⭐ 📅 📃 👉 📖 🤦♂️ 🖖 🤓
Star date 71676.31. Our mission is to use R statistical software to extract star dates mentioned in the captain’s log from the scripts of Star Trek: The Next Generation and observe their progression over the course of the show’s seven seasons. There appears to be some mismatch in the frequency of digits after the decimal point – could this indicate poor abillity to choose random numbers? Or something more sinister? We shall venture deep into uncharted territory for answers…
Download all the scripts from Star Trek: The Next Generation from the Star Trek Minutiae website. This is provided as a zipped folder containing 276 text files numbered consecutively from 102 to 277.
Ready the workspace by loading the packages we’ll need for data manipulation.
library(readr) # read files
library(purrr) # iterate functions over files
library(stringr) # manipulate strings
library(dplyr) # data manipulation and pipe opeartor (%>%)We’re going to extract the content of the the text files using the read_lines() function from the readr package.
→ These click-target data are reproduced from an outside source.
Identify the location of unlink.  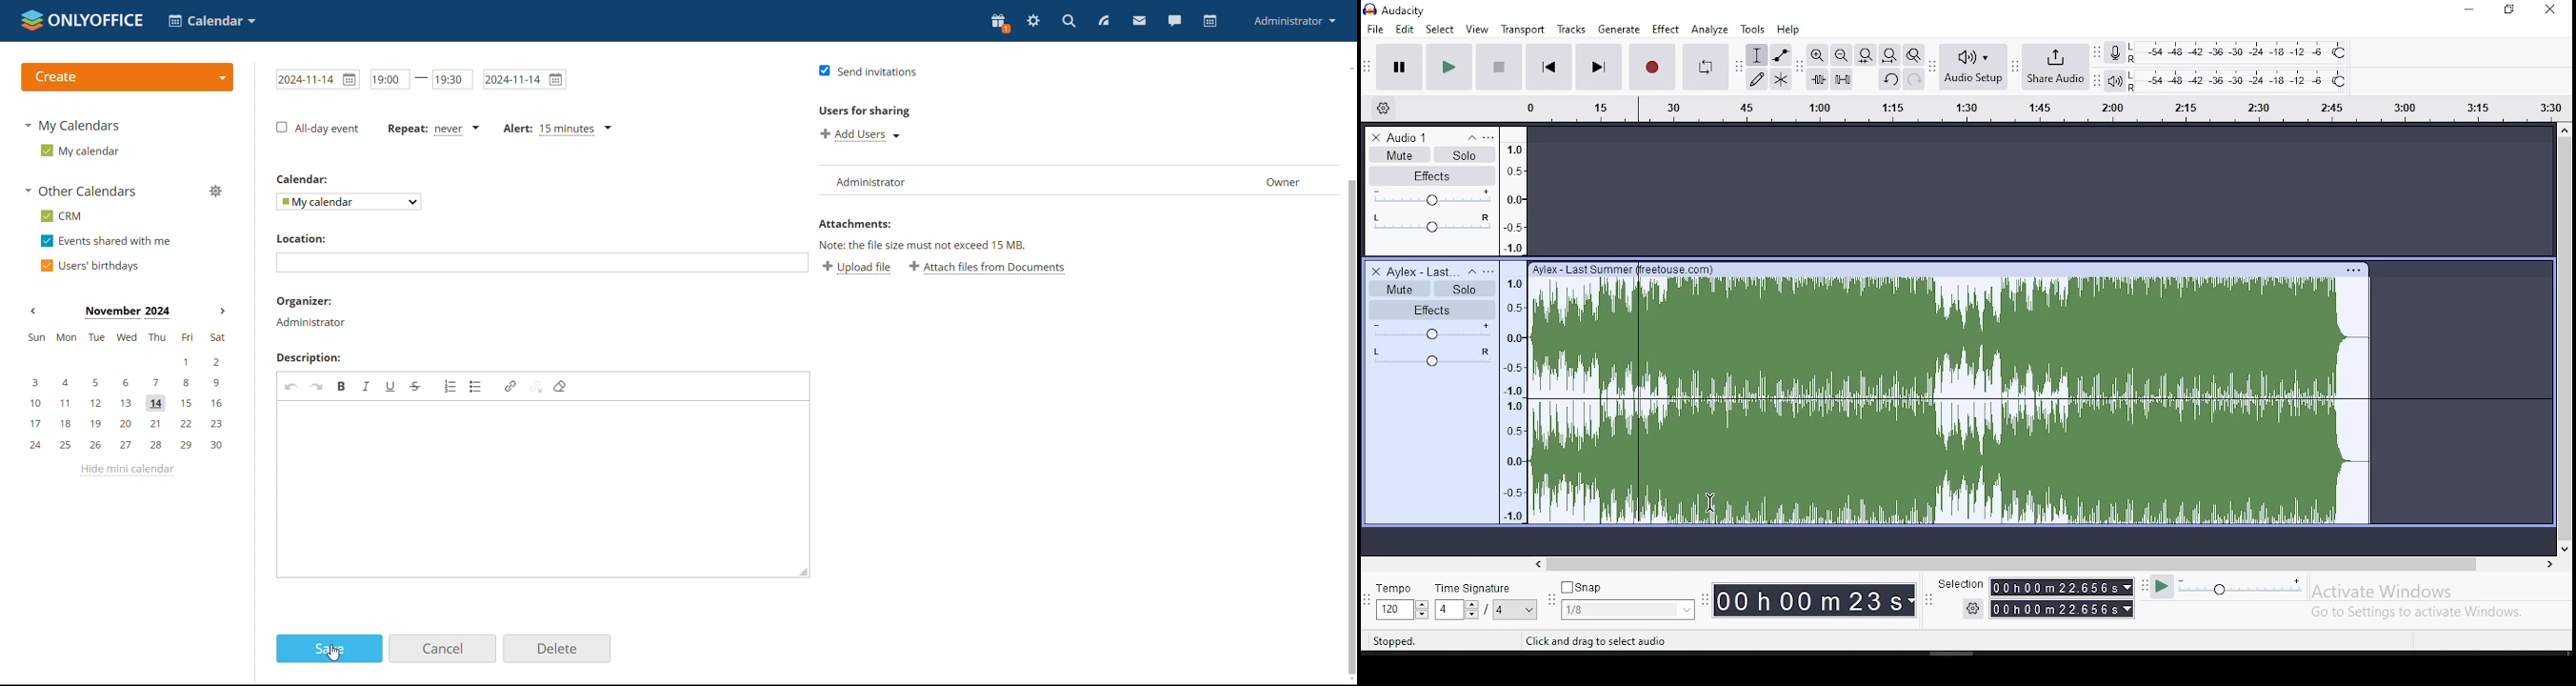
(539, 389).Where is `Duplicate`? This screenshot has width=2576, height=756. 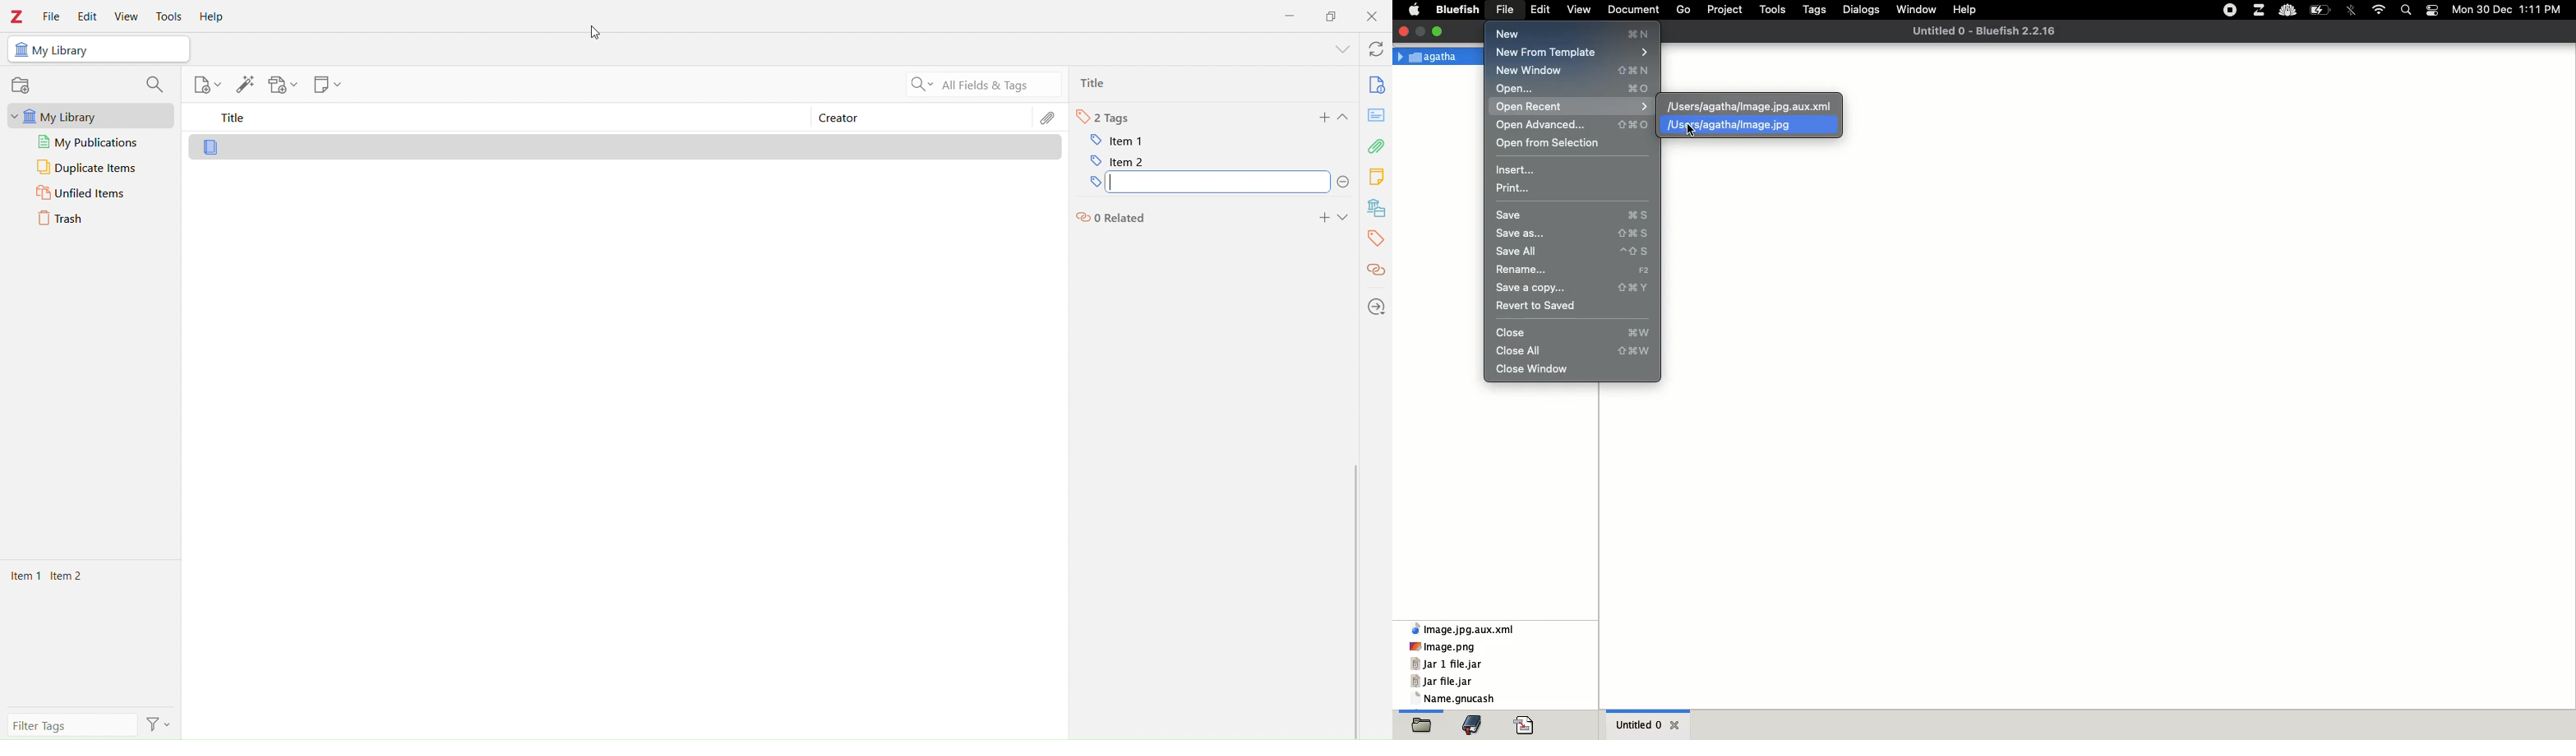
Duplicate is located at coordinates (1334, 16).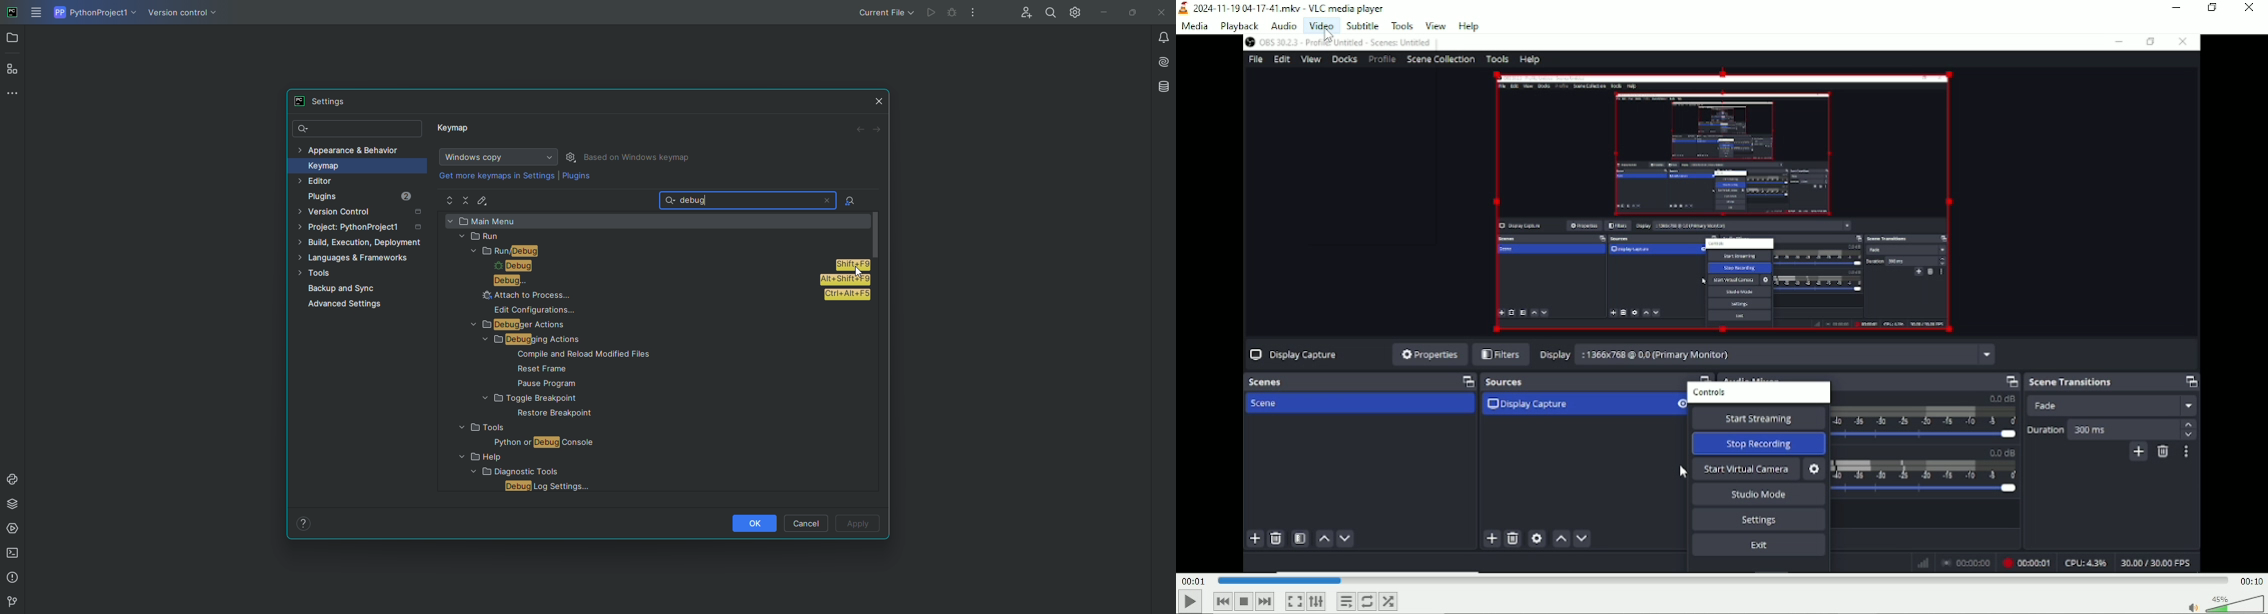 The height and width of the screenshot is (616, 2268). What do you see at coordinates (1246, 602) in the screenshot?
I see `Stop playlist` at bounding box center [1246, 602].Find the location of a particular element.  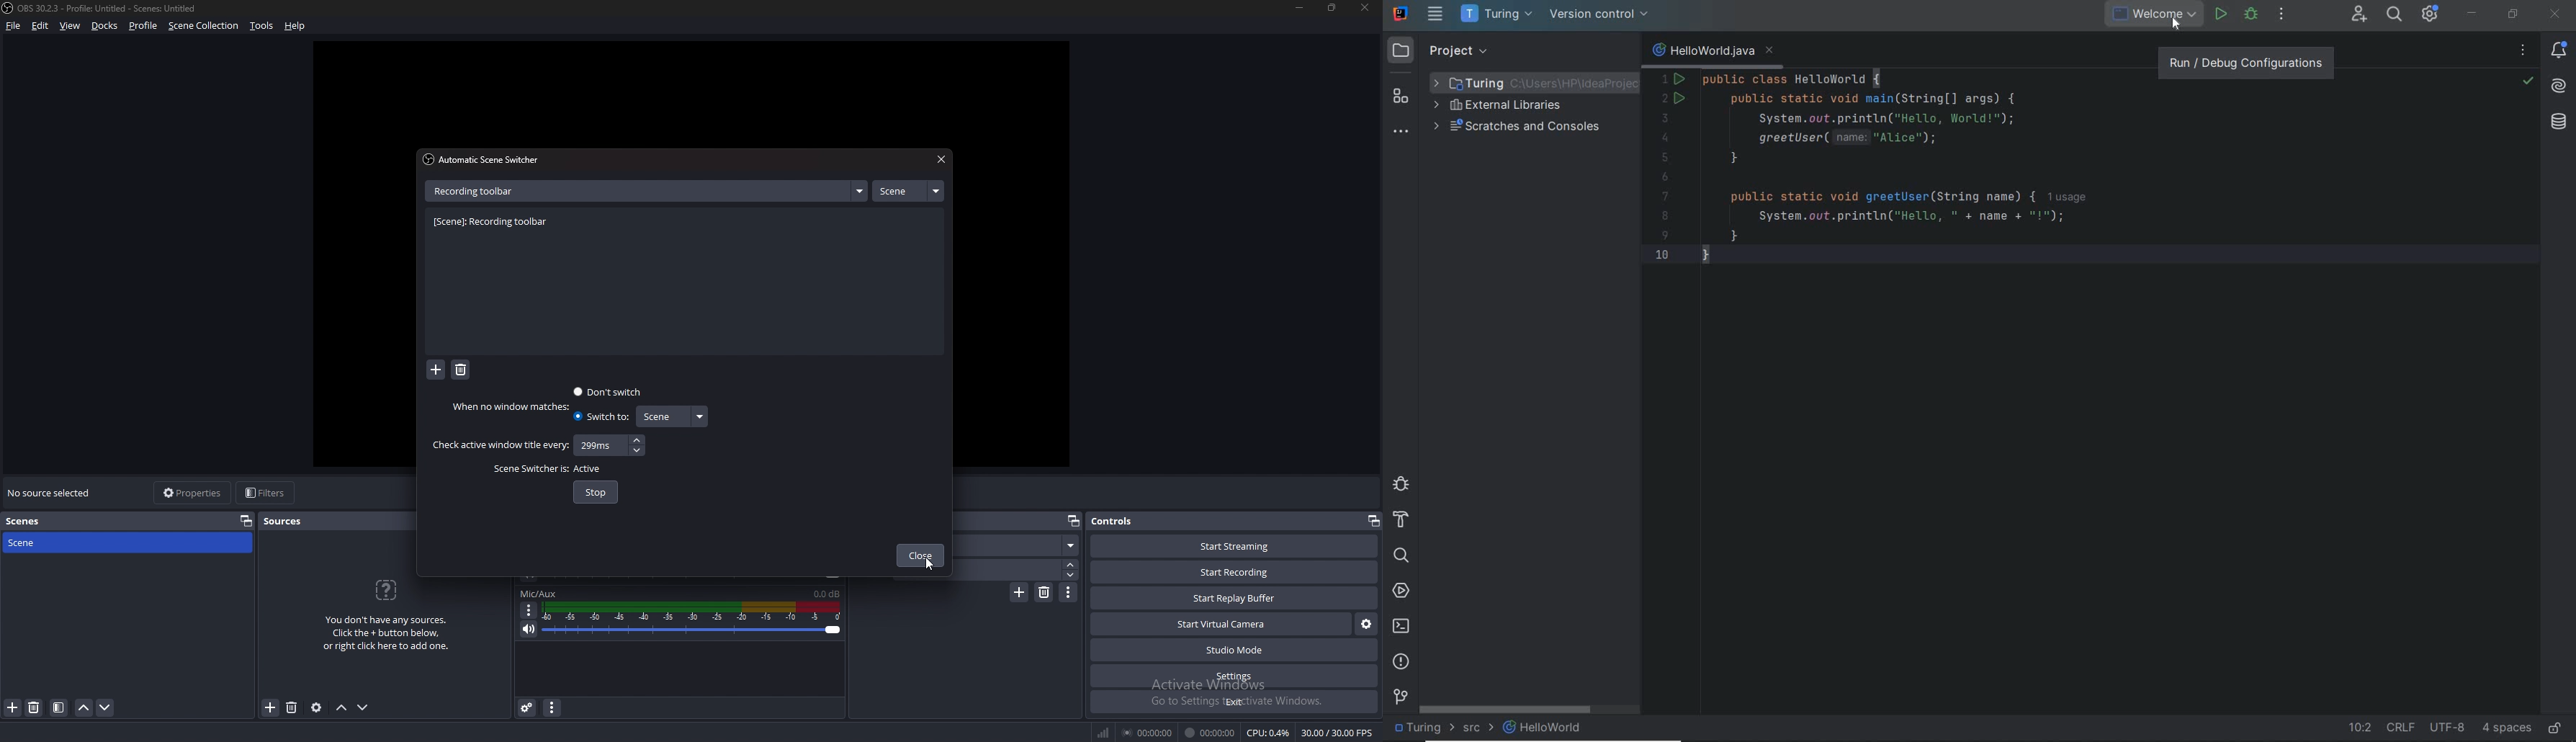

scene is located at coordinates (670, 416).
We’ll iterate over each file with the map() function from the purrr package to read them into a list object where each element is a script.
scripts <- purrr::map(
list.files( # create vector of filepath strings to each file
"data/scripts", # file location of the text files
full.names = TRUE # e.g. "data/scripts/102.txt"
),
readr::read_lines # read the content from each filepath
)We can take a look at some example lines ([17:34]) from the title page of the first script (element [[1]]).
scripts[[1]][17:34]## [1] " STAR TREK: THE NEXT GENERATION "
## [2] " "
## [3] " \"Encounter at Farpoint\" "
## [4] " "
## [5] " by "
## [6] " D.C. Fontana "
## [7] " and "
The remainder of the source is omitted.